BEGIN

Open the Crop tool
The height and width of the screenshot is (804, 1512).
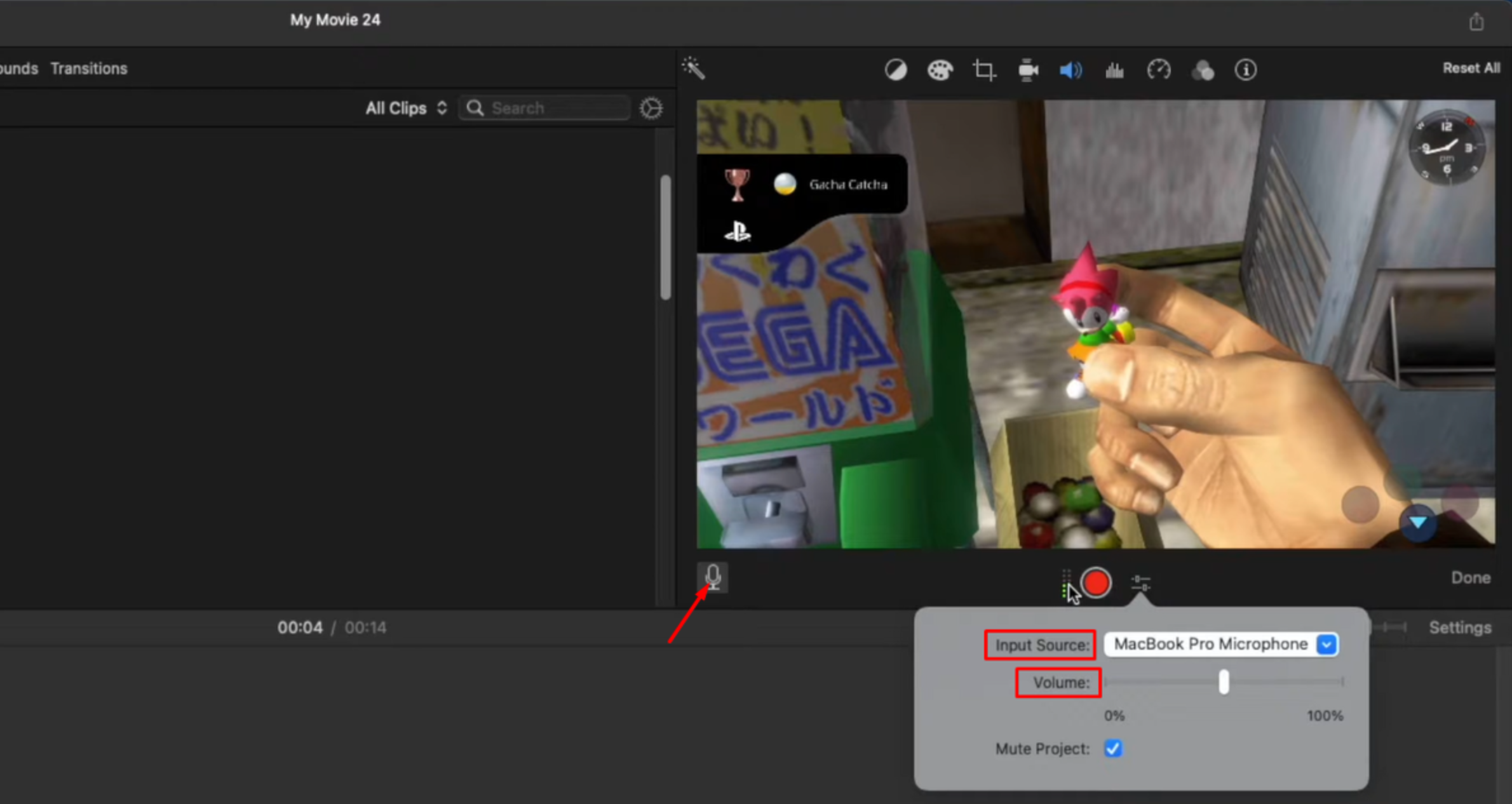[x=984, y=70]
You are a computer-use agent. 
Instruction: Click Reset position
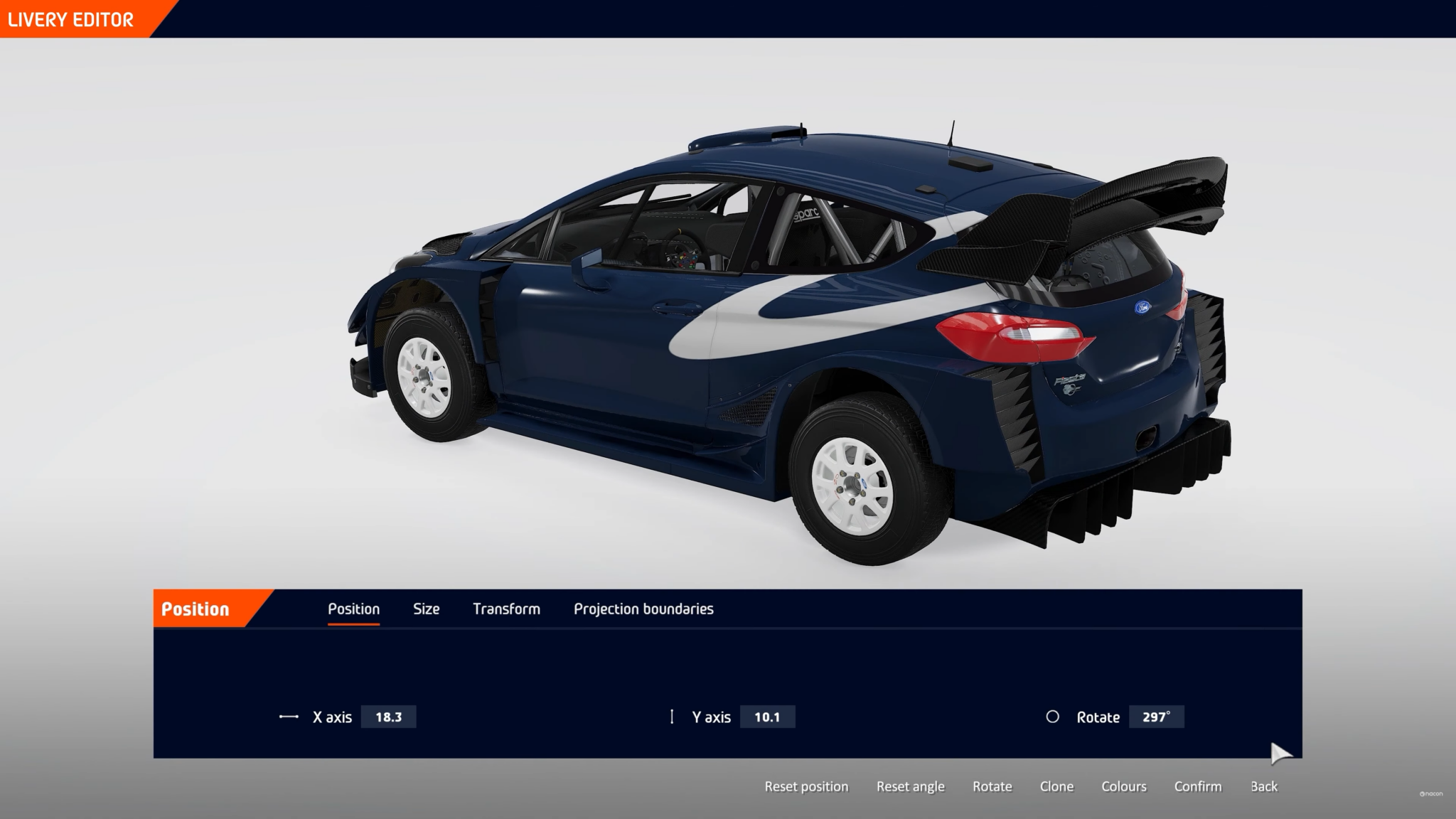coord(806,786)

END

» WHAT YOU SHOULD DO:
Print the records above word for word, omitting any picture they contain.

» EXERCISE OUTPUT:
Open the Crop tool
The height and width of the screenshot is (804, 1512).
[x=984, y=70]
You are a computer-use agent. 
Instruction: Click Reset position
coord(806,786)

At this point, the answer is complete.